No fim, apenas o ofendido continuava sofrendo por remoer as palavras negativas.

Esse era um dos motivos pelos quais Raizel havia tornado a opinião dessas pessoas em algo de valor nulo.

E lá estava aquela garota pedindo para ele arriscar a vida por algo que o mesmo julgava sem valor.

“Que menininha mais egoísta.”

— Mas você aceitou, não foi? — indagou com ternura. — Você lutou por ela.

— Eu já estava lá, de qualquer forma.

Essa estava longe de ser uma das respostas mais convincentes que Petra já ouviu.

Se fosse antigamente, ela até aceitaria uma resposta vaga com facilidade, mas agora era um pouco diferente.

— A Karen é importante pra você, não é? — disse, olhando para baixo. Essa pergunta, de alguma forma, fez seu peito doer.
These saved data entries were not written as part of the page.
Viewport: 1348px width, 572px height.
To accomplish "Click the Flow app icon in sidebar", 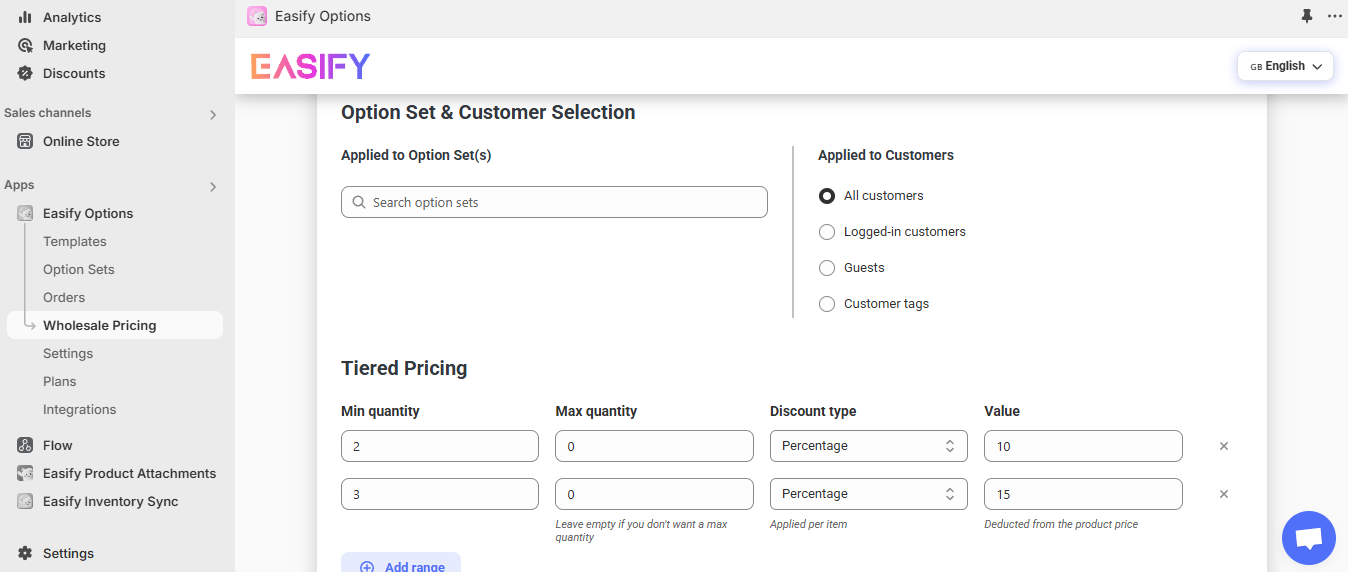I will [x=25, y=445].
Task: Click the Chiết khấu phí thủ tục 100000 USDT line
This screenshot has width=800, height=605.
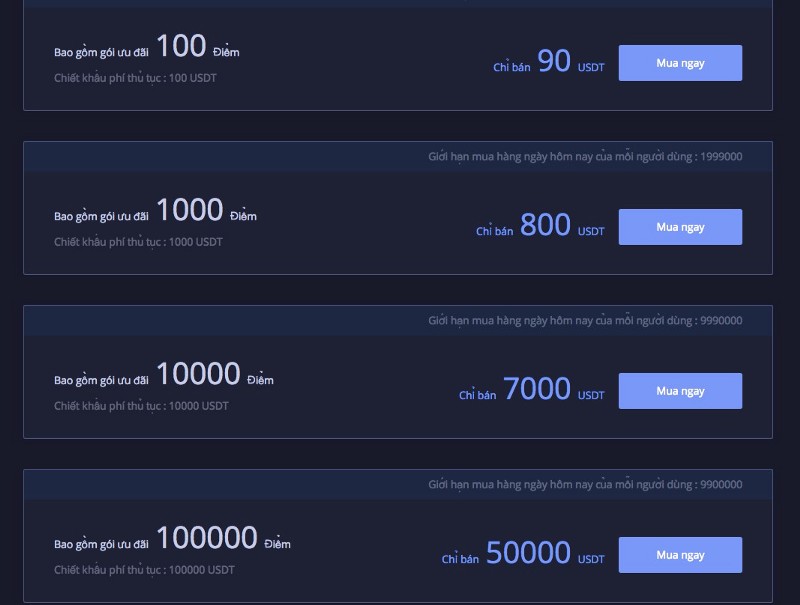Action: (144, 570)
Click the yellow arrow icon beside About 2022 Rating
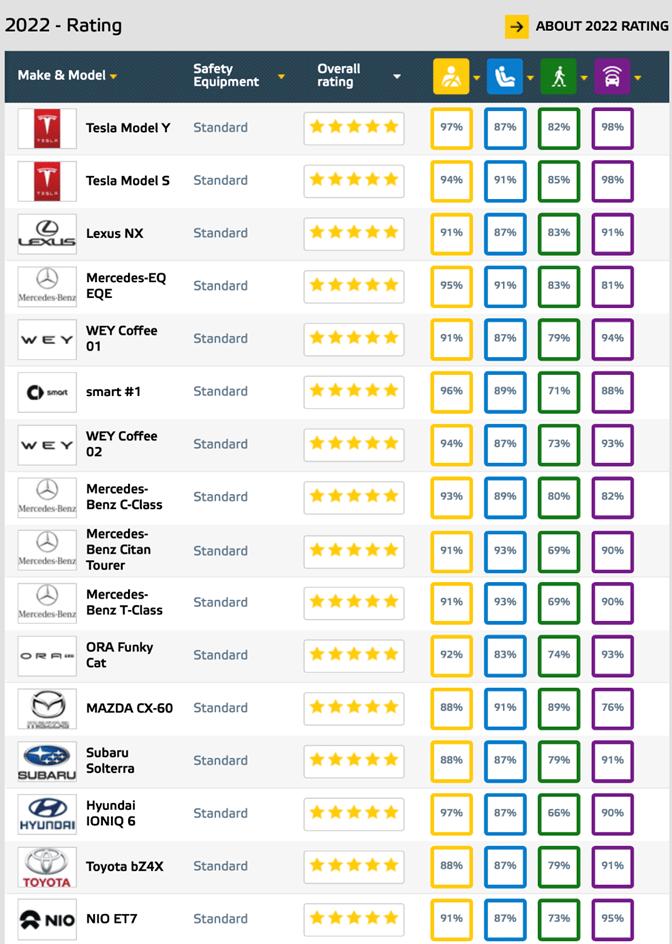 coord(516,27)
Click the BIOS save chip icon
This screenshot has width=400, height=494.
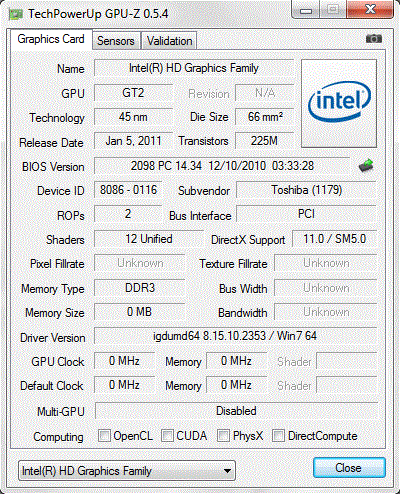[x=366, y=165]
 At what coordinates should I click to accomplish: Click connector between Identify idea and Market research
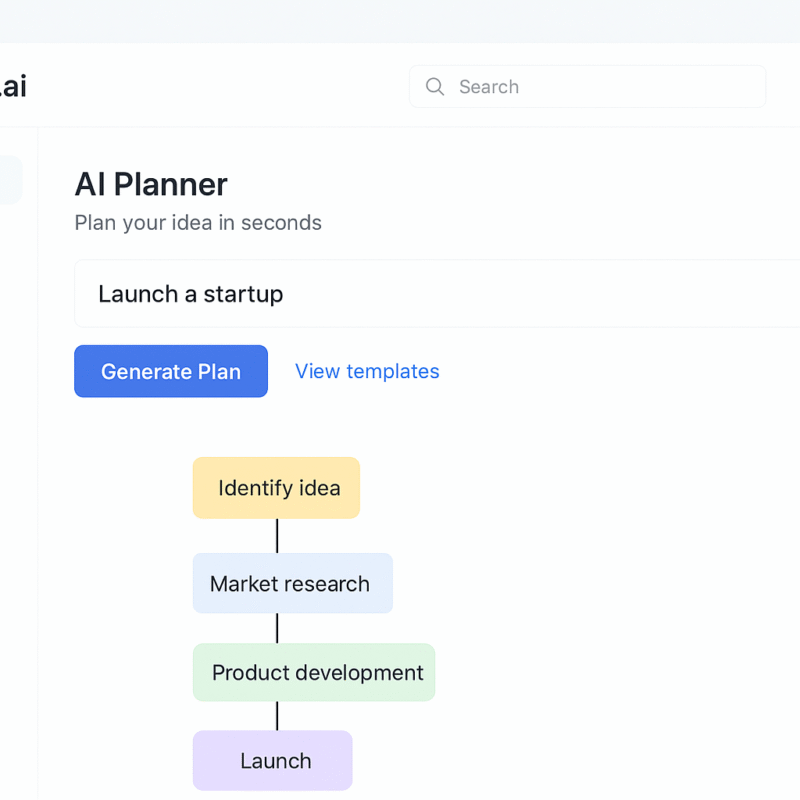click(x=277, y=536)
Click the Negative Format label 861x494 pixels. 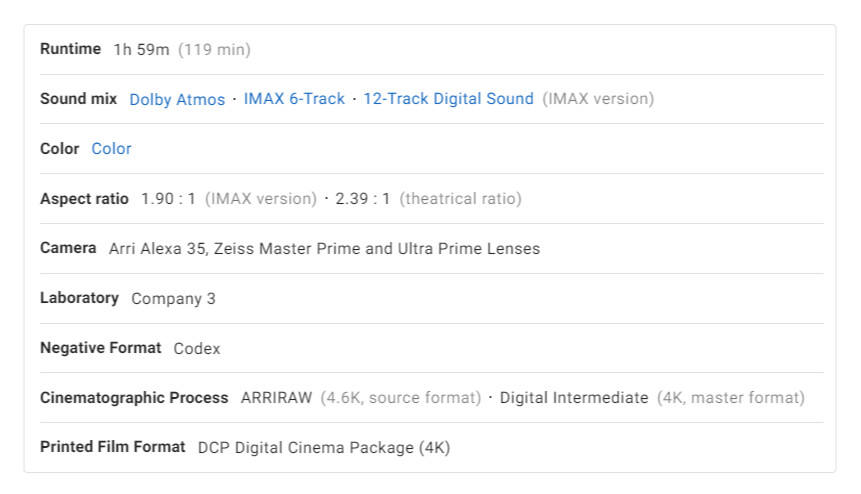point(100,348)
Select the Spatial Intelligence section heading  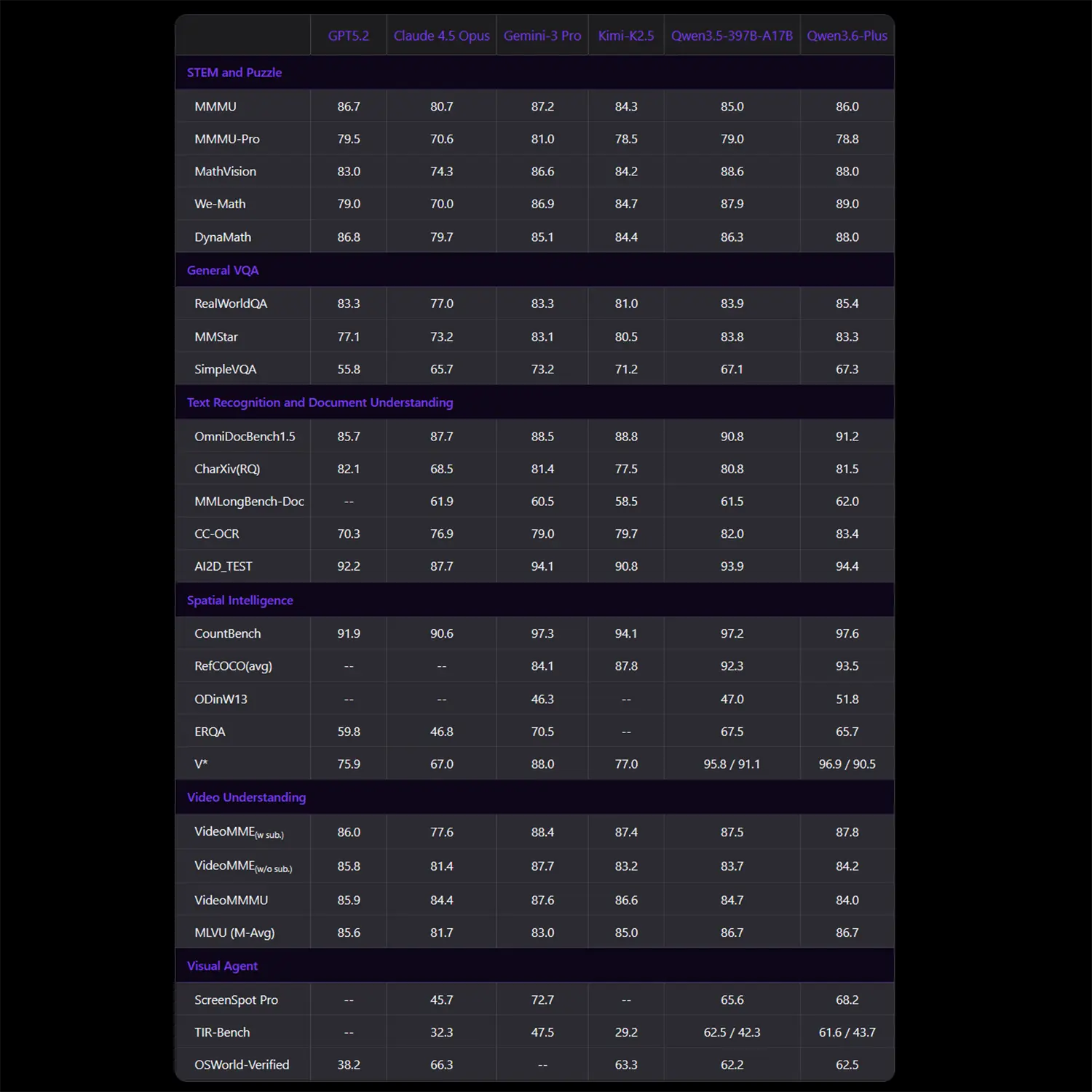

A resposta era um tanto óbvia, afinal, seu parceiro estava utilizando uma aparência baseada na daquela garota.

— De certa forma, ela era.

Petra mordeu os lábios levemente. A sensação que percorria seu peito era algo a qual ela não estava habituada.

De repente, dois braços envolveram sua cintura por trás, e um par de presas ameaçou seu pescoço.

Huh? — A garota nem percebeu quando o rapaz se moveu e se colocou atrás dela. — Ra-Raizel?

Petra podia sentir a respiração quente dele, ao passo que os dentes afiados tocavam a pele do seu pescoço.

— Se quiser se comparar a ela, tudo bem, a única pessoa a se sentir mal por isso será você mesma.

No fim, seu parceiro nem demorou a perceber a sua preocupação.

É, ela realmente sentiu um pouco de… inveja.

Uhum! — respondeu timidamente, enquanto engolia em seco. — Entendido.

A garota estava se esforçando para não se mexer demais. Qualquer movimento desnecessário e aqueles dentes perfurariam seu pescoço.

— No entanto — disse, ao que a soltava com delicadeza — se você continuasse a senhorita que sempre foi, eu me sentiria… bem.

Muitas coisas passaram pela mente de Petra naquele instante, e ela não sabia qual processar primeiro. Foram informações demais para uma noite só.

— Eu… eu vou voltar pra barraca — disse ao se levantar e sair sem olhar direito para o rapaz. — Nós temos um longo dia amanhã.

— Sim, nós temos.

Dentro da barraca, passou as pontas dos dedos pelo local onde estavam os dentes de Raizel.

Ainda era possível sentir a sensação ardente daqueles caninos pontiagudos. Desde quando ele possuía dentes tão afiados?

Mas o que mais lhe incomodava era que, por um momento, ela realmente quis que ele a mordesse.